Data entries
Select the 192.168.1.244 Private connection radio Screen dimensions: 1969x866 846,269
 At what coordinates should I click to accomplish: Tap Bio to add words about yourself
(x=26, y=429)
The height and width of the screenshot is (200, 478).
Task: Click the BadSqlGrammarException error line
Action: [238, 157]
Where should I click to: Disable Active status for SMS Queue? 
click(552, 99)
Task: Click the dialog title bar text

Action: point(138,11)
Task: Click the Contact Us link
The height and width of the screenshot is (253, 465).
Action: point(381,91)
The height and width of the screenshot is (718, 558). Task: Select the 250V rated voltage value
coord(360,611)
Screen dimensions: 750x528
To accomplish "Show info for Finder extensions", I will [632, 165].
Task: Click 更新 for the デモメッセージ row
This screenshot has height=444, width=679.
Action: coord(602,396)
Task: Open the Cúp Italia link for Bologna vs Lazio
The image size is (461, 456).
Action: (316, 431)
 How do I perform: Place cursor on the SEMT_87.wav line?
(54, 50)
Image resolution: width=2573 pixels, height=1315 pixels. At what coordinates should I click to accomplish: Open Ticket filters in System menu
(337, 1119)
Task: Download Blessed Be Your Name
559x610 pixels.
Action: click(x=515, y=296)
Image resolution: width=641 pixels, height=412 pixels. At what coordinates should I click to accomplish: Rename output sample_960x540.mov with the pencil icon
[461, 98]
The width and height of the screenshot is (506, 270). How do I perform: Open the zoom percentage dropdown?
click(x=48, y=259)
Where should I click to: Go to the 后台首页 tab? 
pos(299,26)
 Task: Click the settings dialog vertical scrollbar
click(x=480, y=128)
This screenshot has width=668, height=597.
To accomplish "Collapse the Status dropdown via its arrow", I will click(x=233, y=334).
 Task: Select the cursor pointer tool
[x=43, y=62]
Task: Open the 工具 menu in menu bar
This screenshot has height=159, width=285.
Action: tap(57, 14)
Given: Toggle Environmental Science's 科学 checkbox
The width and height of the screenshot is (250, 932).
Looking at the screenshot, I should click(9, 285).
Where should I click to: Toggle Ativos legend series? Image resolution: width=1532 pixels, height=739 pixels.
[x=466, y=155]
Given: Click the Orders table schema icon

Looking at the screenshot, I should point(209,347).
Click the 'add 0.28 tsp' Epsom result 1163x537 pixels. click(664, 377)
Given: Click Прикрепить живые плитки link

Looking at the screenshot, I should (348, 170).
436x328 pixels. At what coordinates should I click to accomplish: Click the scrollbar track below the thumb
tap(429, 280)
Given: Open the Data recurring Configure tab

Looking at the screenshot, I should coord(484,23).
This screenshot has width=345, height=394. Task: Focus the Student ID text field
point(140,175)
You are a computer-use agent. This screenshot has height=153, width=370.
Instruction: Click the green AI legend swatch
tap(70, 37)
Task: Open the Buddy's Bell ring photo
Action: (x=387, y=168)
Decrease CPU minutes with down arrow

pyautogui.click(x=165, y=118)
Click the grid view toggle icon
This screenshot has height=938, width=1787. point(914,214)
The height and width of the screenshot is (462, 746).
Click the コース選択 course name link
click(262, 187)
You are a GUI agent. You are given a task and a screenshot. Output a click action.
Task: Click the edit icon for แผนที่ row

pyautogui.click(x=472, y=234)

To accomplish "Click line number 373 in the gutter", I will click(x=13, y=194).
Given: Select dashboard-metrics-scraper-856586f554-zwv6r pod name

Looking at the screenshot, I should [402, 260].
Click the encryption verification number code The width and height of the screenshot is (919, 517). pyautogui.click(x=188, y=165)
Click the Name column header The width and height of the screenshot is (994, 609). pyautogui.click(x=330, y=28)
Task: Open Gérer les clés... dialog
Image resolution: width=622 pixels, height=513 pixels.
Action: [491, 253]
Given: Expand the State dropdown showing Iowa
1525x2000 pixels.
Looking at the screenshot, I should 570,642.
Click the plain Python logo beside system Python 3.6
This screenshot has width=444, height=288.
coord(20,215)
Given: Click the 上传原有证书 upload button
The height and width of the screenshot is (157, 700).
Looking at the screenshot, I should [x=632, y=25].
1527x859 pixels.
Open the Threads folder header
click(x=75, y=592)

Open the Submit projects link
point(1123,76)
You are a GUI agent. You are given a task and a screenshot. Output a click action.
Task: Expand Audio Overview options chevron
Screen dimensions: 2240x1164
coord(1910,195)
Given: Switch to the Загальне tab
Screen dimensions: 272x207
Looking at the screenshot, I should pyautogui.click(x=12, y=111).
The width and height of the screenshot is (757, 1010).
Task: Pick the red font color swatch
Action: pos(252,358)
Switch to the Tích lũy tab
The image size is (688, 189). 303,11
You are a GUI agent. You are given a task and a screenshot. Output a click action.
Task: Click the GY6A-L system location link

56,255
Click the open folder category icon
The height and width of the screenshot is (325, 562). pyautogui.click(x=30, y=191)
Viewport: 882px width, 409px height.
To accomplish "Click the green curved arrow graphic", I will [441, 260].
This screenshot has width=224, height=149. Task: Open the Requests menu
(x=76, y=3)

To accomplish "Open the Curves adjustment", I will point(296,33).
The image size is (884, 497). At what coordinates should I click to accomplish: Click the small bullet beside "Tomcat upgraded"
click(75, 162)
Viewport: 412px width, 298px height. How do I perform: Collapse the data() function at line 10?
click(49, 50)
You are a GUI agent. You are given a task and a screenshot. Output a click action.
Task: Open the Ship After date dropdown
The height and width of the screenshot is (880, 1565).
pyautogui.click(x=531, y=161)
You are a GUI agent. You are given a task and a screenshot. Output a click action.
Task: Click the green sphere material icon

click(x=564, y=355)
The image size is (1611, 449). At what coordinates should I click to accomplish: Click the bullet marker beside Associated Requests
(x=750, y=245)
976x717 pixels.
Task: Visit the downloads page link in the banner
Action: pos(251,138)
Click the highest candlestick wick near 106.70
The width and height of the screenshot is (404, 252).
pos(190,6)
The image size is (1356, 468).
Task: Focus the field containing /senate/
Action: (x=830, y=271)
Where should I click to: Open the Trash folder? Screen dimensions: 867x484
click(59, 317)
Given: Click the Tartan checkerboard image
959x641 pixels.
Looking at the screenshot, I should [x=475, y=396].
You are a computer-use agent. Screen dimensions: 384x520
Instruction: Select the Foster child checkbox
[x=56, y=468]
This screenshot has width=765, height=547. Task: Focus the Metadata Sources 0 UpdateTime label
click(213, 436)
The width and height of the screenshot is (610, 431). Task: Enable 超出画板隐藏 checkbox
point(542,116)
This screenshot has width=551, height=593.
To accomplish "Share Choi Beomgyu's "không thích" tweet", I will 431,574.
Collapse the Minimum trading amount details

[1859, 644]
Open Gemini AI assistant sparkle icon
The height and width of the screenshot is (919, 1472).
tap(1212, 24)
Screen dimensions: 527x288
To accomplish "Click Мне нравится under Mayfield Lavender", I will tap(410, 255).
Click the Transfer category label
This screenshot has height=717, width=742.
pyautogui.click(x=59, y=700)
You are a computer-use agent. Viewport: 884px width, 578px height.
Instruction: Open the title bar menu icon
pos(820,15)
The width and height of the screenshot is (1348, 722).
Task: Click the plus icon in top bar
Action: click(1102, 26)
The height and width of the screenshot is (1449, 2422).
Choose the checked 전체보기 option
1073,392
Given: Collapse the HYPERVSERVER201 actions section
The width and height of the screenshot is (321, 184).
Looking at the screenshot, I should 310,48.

Written problem -> Duplicate every line of the rows above without any changes.

Finished exercise ->
Select the 192.168.1.244 Private connection radio Screen dimensions: 1969x866 846,269
 At what coordinates should I click to accomplish: Tap Bio to add words about yourself
(x=26, y=429)
The height and width of the screenshot is (200, 478).
Task: Click the BadSqlGrammarException error line
Action: [238, 157]
Where should I click to: Disable Active status for SMS Queue? 
click(552, 99)
Task: Click the dialog title bar text

Action: point(138,11)
Task: Click the Contact Us link
The height and width of the screenshot is (253, 465).
Action: point(381,91)
The height and width of the screenshot is (718, 558). Task: Select the 250V rated voltage value
coord(360,611)
Screen dimensions: 750x528
To accomplish "Show info for Finder extensions", I will [632, 165].
Task: Click 更新 for the デモメッセージ row
This screenshot has height=444, width=679.
Action: coord(602,396)
Task: Open the Cúp Italia link for Bologna vs Lazio
The image size is (461, 456).
Action: (316, 431)
 How do I perform: Place cursor on the SEMT_87.wav line?
(54, 50)
Image resolution: width=2573 pixels, height=1315 pixels. At what coordinates should I click to accomplish: Open Ticket filters in System menu
(337, 1119)
Task: Download Blessed Be Your Name
559x610 pixels.
Action: click(x=515, y=296)
Image resolution: width=641 pixels, height=412 pixels. At what coordinates should I click to accomplish: Rename output sample_960x540.mov with the pencil icon
[461, 98]
The width and height of the screenshot is (506, 270). How do I perform: Open the zoom percentage dropdown?
click(x=48, y=259)
Where should I click to: Go to the 后台首页 tab? 
pos(299,26)
 Task: Click the settings dialog vertical scrollbar
click(x=480, y=128)
This screenshot has width=668, height=597.
To accomplish "Collapse the Status dropdown via its arrow", I will click(x=233, y=334).
 Task: Select the cursor pointer tool
[x=43, y=62]
Task: Open the 工具 menu in menu bar
This screenshot has height=159, width=285.
Action: tap(57, 14)
Given: Toggle Environmental Science's 科学 checkbox
The width and height of the screenshot is (250, 932).
Looking at the screenshot, I should click(9, 285).
Where should I click to: Toggle Ativos legend series? Image resolution: width=1532 pixels, height=739 pixels.
[x=466, y=155]
Given: Click the Orders table schema icon

Looking at the screenshot, I should point(209,347).
Click the 'add 0.28 tsp' Epsom result 1163x537 pixels. click(664, 377)
Given: Click Прикрепить живые плитки link

Looking at the screenshot, I should (348, 170).
436x328 pixels. At what coordinates should I click to accomplish: Click the scrollbar track below the thumb
tap(429, 280)
Given: Open the Data recurring Configure tab

Looking at the screenshot, I should coord(484,23).
This screenshot has width=345, height=394. Task: Focus the Student ID text field
point(140,175)
You are a computer-use agent. This screenshot has height=153, width=370.
Instruction: Click the green AI legend swatch
tap(70, 37)
Task: Open the Buddy's Bell ring photo
Action: (x=387, y=168)
Decrease CPU minutes with down arrow

pyautogui.click(x=165, y=118)
Click the grid view toggle icon
This screenshot has height=938, width=1787. point(914,214)
The height and width of the screenshot is (462, 746).
Click the コース選択 course name link
click(262, 187)
You are a GUI agent. You are given a task and a screenshot. Output a click action.
Task: Click the edit icon for แผนที่ row

pyautogui.click(x=472, y=234)

To accomplish "Click line number 373 in the gutter", I will click(x=13, y=194).
Given: Select dashboard-metrics-scraper-856586f554-zwv6r pod name

Looking at the screenshot, I should [402, 260].
Click the encryption verification number code The width and height of the screenshot is (919, 517). pyautogui.click(x=188, y=165)
Click the Name column header The width and height of the screenshot is (994, 609). pyautogui.click(x=330, y=28)
Task: Open Gérer les clés... dialog
Image resolution: width=622 pixels, height=513 pixels.
Action: [491, 253]
Given: Expand the State dropdown showing Iowa
1525x2000 pixels.
Looking at the screenshot, I should 570,642.
Click the plain Python logo beside system Python 3.6
This screenshot has width=444, height=288.
coord(20,215)
Given: Click the 上传原有证书 upload button
The height and width of the screenshot is (157, 700).
Looking at the screenshot, I should [x=632, y=25].
1527x859 pixels.
Open the Threads folder header
click(x=75, y=592)

Open the Submit projects link
point(1123,76)
You are a GUI agent. You are given a task and a screenshot. Output a click action.
Task: Expand Audio Overview options chevron
Screen dimensions: 2240x1164
coord(1910,195)
Given: Switch to the Загальне tab
Screen dimensions: 272x207
Looking at the screenshot, I should pyautogui.click(x=12, y=111).
The width and height of the screenshot is (757, 1010).
Task: Pick the red font color swatch
Action: pos(252,358)
Switch to the Tích lũy tab
The image size is (688, 189). 303,11
You are a GUI agent. You are given a task and a screenshot. Output a click action.
Task: Click the GY6A-L system location link

56,255
Click the open folder category icon
The height and width of the screenshot is (325, 562). pyautogui.click(x=30, y=191)
Viewport: 882px width, 409px height.
To accomplish "Click the green curved arrow graphic", I will [441, 260].
This screenshot has width=224, height=149. Task: Open the Requests menu
(x=76, y=3)

To accomplish "Open the Curves adjustment", I will point(296,33).
The image size is (884, 497). At what coordinates should I click to accomplish: Click the small bullet beside "Tomcat upgraded"
click(75, 162)
Viewport: 412px width, 298px height. How do I perform: Collapse the data() function at line 10?
click(49, 50)
You are a GUI agent. You are given a task and a screenshot. Output a click action.
Task: Open the Ship After date dropdown
The height and width of the screenshot is (880, 1565).
pyautogui.click(x=531, y=161)
You are a GUI agent. You are given a task and a screenshot. Output a click action.
Task: Click the green sphere material icon

click(x=564, y=355)
The image size is (1611, 449). At what coordinates should I click to accomplish: Click the bullet marker beside Associated Requests
(x=750, y=245)
976x717 pixels.
Task: Visit the downloads page link in the banner
Action: pos(251,138)
Click the highest candlestick wick near 106.70
The width and height of the screenshot is (404, 252).
pos(190,6)
The image size is (1356, 468).
Task: Focus the field containing /senate/
Action: (x=830, y=271)
Where should I click to: Open the Trash folder? Screen dimensions: 867x484
click(59, 317)
Given: Click the Tartan checkerboard image
959x641 pixels.
Looking at the screenshot, I should [x=475, y=396].
You are a computer-use agent. Screen dimensions: 384x520
Instruction: Select the Foster child checkbox
[x=56, y=468]
This screenshot has width=765, height=547. Task: Focus the Metadata Sources 0 UpdateTime label
click(213, 436)
The width and height of the screenshot is (610, 431). Task: Enable 超出画板隐藏 checkbox
point(542,116)
This screenshot has width=551, height=593.
To accomplish "Share Choi Beomgyu's "không thích" tweet", I will 431,574.
Collapse the Minimum trading amount details

[1859, 644]
Open Gemini AI assistant sparkle icon
The height and width of the screenshot is (919, 1472).
tap(1212, 24)
Screen dimensions: 527x288
To accomplish "Click Мне нравится under Mayfield Lavender", I will tap(410, 255).
Click the Transfer category label
This screenshot has height=717, width=742.
pyautogui.click(x=59, y=700)
You are a computer-use agent. Viewport: 884px width, 578px height.
Instruction: Open the title bar menu icon
pos(820,15)
The width and height of the screenshot is (1348, 722).
Task: Click the plus icon in top bar
Action: click(1102, 26)
The height and width of the screenshot is (1449, 2422).
Choose the checked 전체보기 option
1073,392
Given: Collapse the HYPERVSERVER201 actions section
The width and height of the screenshot is (321, 184).
Looking at the screenshot, I should 310,48.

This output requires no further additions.